Despite this, there have been great improvements in Reinforcement Learning in the past few years, enabling AI systems to play games like Go, Dota, etc. It has also been implemented in building robots by NASA for planetary exploration.

But the question still exists: “How good is learning?”

In the game of pong, a human takes roughly 2 hours to learn what Deep Q-Network (DQN) learns in 40 hours! A more careful study reveals that after 15 minutes, humans tend to outperform DDQN that has trained for 115 hours. This is a tremendous gap in terms of learning efficiency.

So, how do we overcome the challenge? Several fully generalised algorithms like Trust Region Policy Optimization (TRPO), DQN, Asynchronous Actor-Critic Agents (A3C) and Rainbow are available, meaning that they can be applied to any kind of environment. Although, only a very small subset of environments are actually encountered in the real world. Can we develop fast RL algorithms that take advantage of this situation?

RL Agents can be reused to train various policies. The RL algorithm is developed to train the policy to adapt to a particular environment A. This can then be replicated to environment B and so on. Humans develop the RL algorithm and then rely on it to train the policy. Despite this, none of the algorithms are as good as human learners. Do we have an alternative then? Indeed, yes! Why not let the system learn not just the policy but the algorithm as well or in other words, the entire agent?

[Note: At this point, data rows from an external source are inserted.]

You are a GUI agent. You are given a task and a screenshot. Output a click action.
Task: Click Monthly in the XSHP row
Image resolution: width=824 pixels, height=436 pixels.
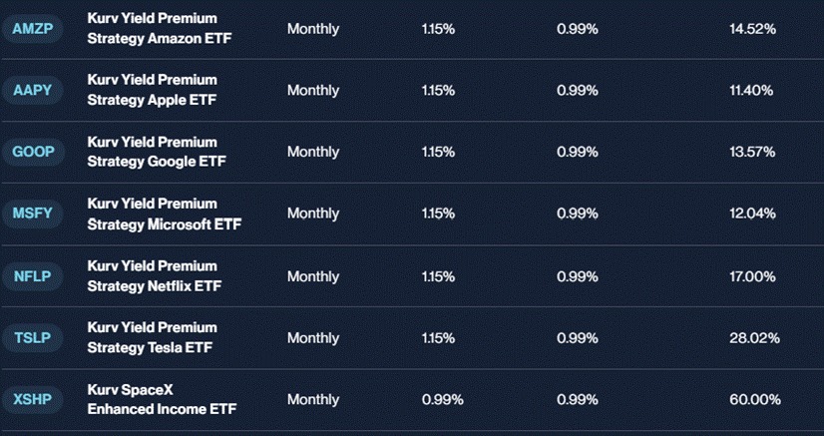[312, 400]
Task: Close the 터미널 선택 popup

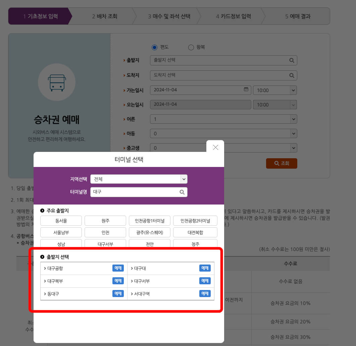Action: (x=215, y=148)
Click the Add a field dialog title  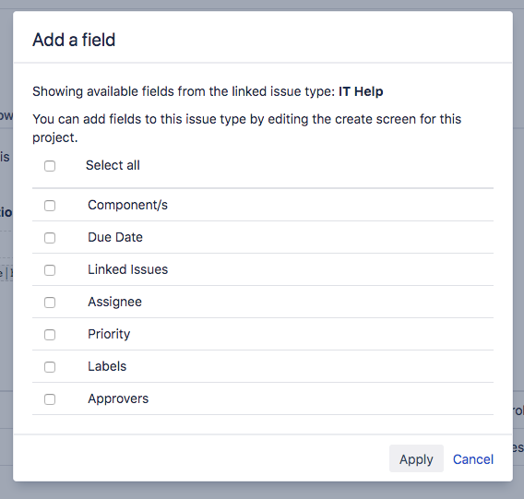tap(74, 40)
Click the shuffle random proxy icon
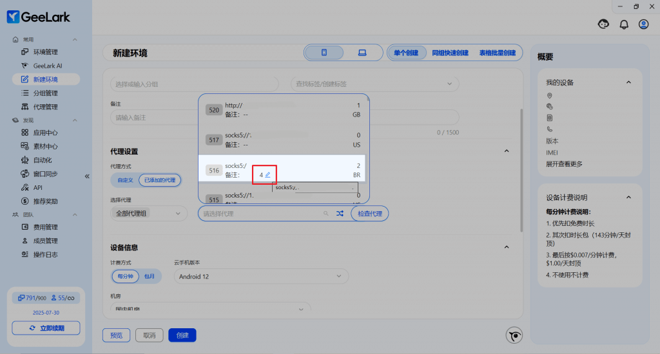 coord(340,214)
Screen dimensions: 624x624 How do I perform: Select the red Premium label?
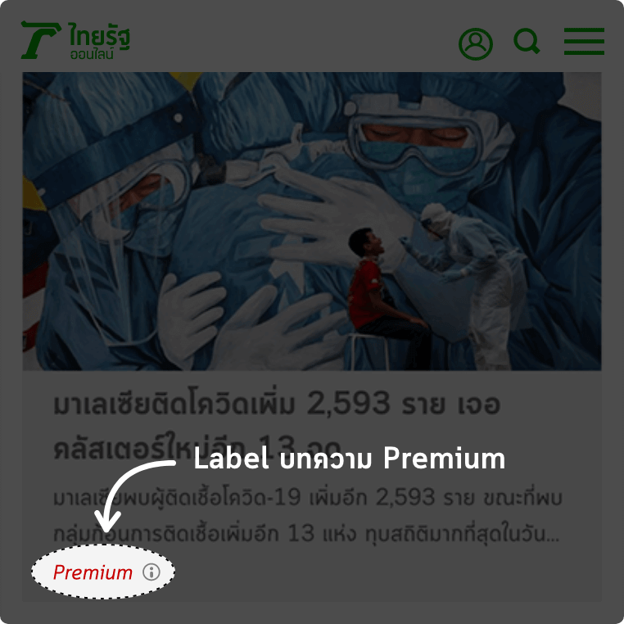tap(93, 572)
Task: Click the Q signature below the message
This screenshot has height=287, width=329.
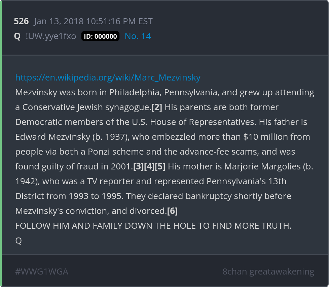Action: 19,241
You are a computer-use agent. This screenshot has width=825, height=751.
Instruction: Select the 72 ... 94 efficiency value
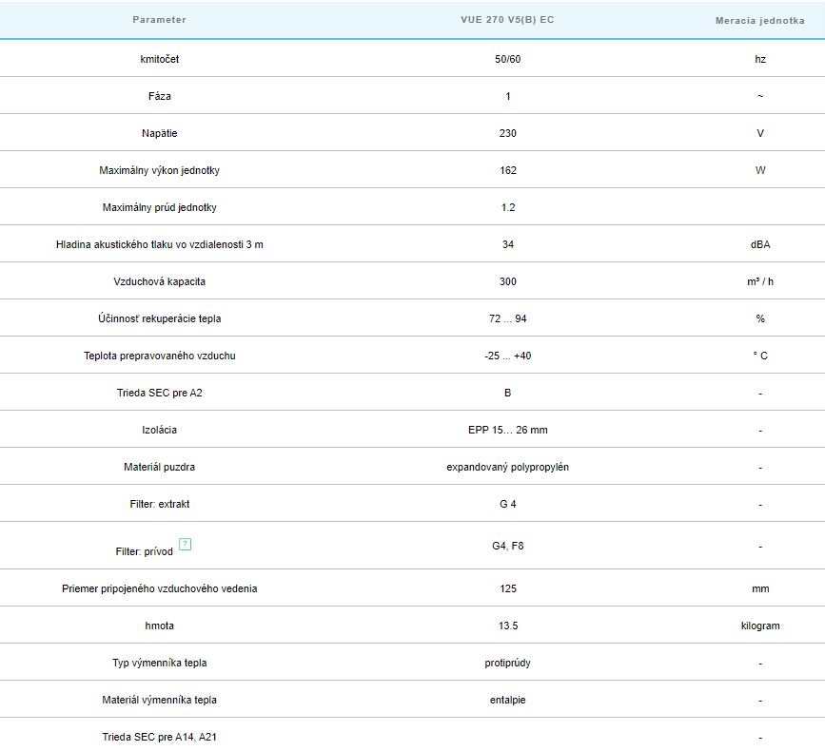click(507, 318)
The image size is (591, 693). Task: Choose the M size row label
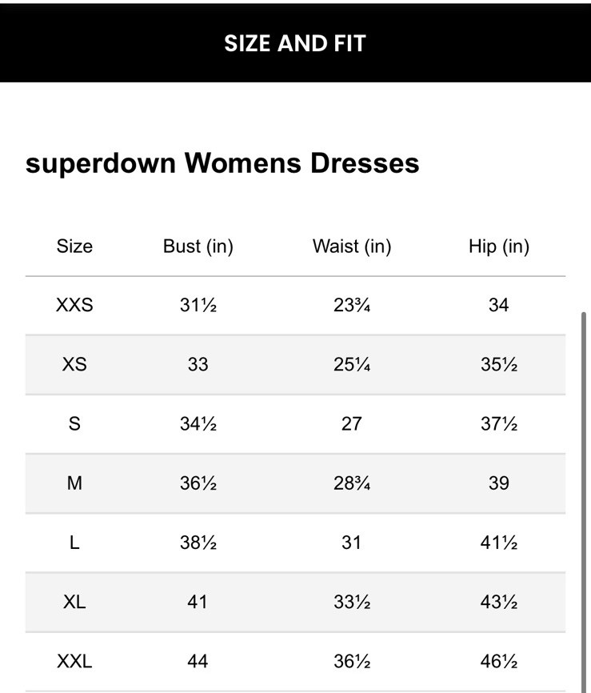74,483

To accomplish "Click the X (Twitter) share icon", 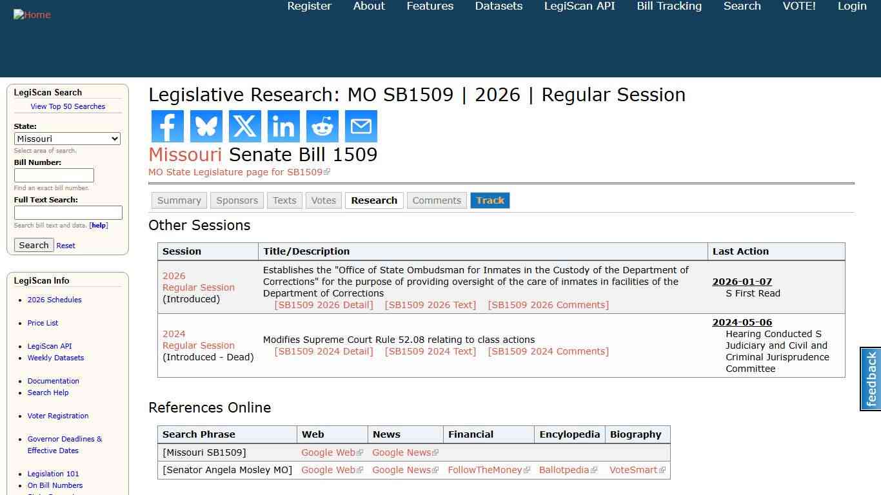I will click(x=244, y=126).
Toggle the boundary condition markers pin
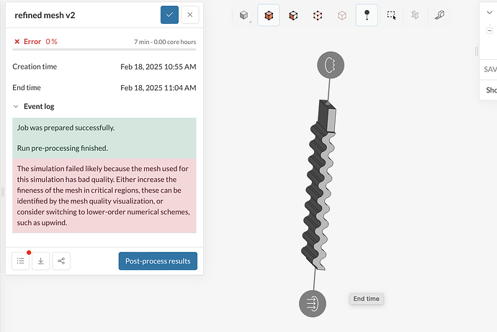This screenshot has width=497, height=332. [367, 14]
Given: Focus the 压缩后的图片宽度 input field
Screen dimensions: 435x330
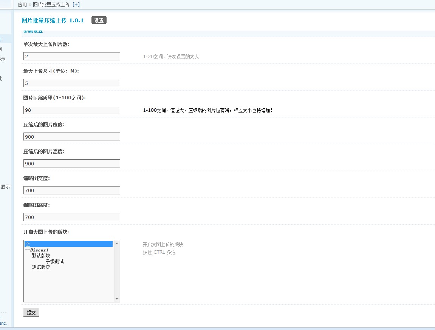Looking at the screenshot, I should [x=72, y=137].
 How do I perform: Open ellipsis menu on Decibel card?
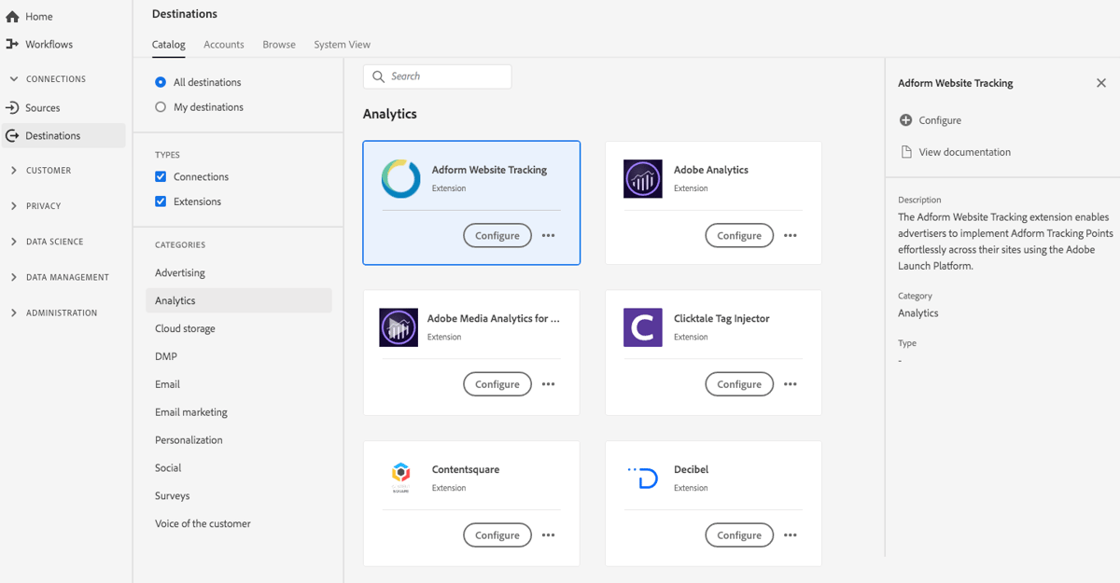[790, 534]
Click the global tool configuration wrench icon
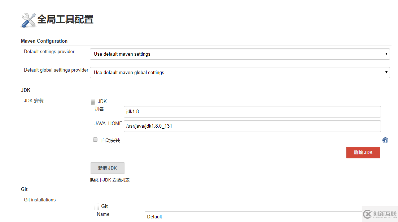The width and height of the screenshot is (398, 222). click(x=27, y=20)
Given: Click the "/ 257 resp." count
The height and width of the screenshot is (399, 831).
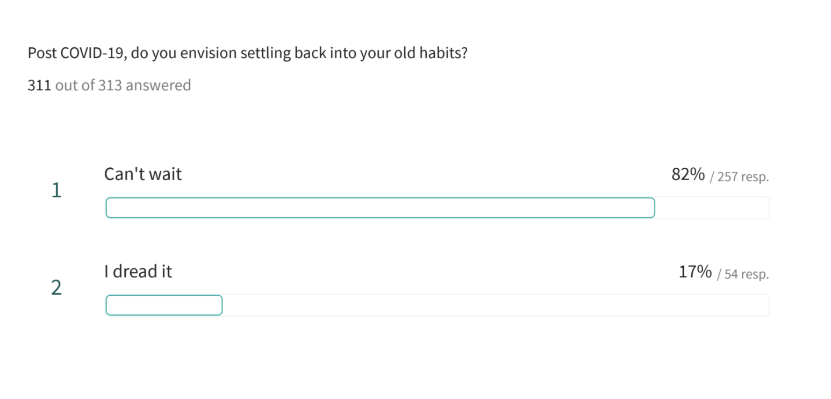Looking at the screenshot, I should pos(740,176).
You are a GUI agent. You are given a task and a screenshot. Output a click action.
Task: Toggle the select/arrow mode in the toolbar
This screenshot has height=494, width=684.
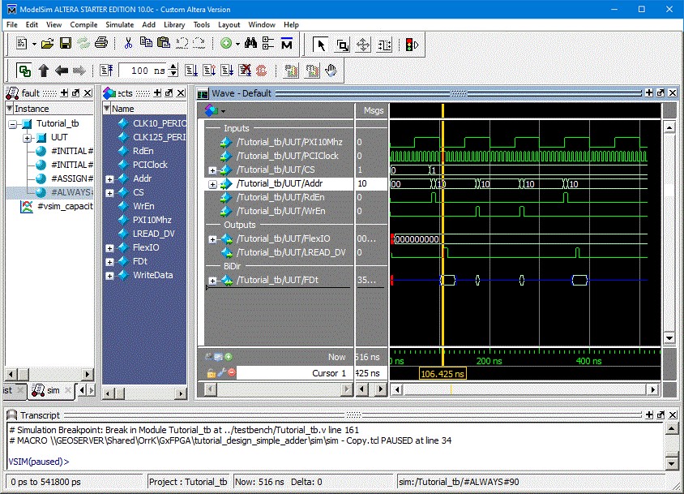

Enter Meta-Reinforcement Learning

In Meta-RL, the learning algorithm itself is being learnt. You could relate this to meta-programming, where one program is trained to write another. This process helps a system learn the world better so it can pick up on learning a new situation quicker. So how does this work? The system is faced with many environments, so that it learns the algorithms and then outputs a faster RL Agent. So, when faced with a new environment, it quickly adapts to it.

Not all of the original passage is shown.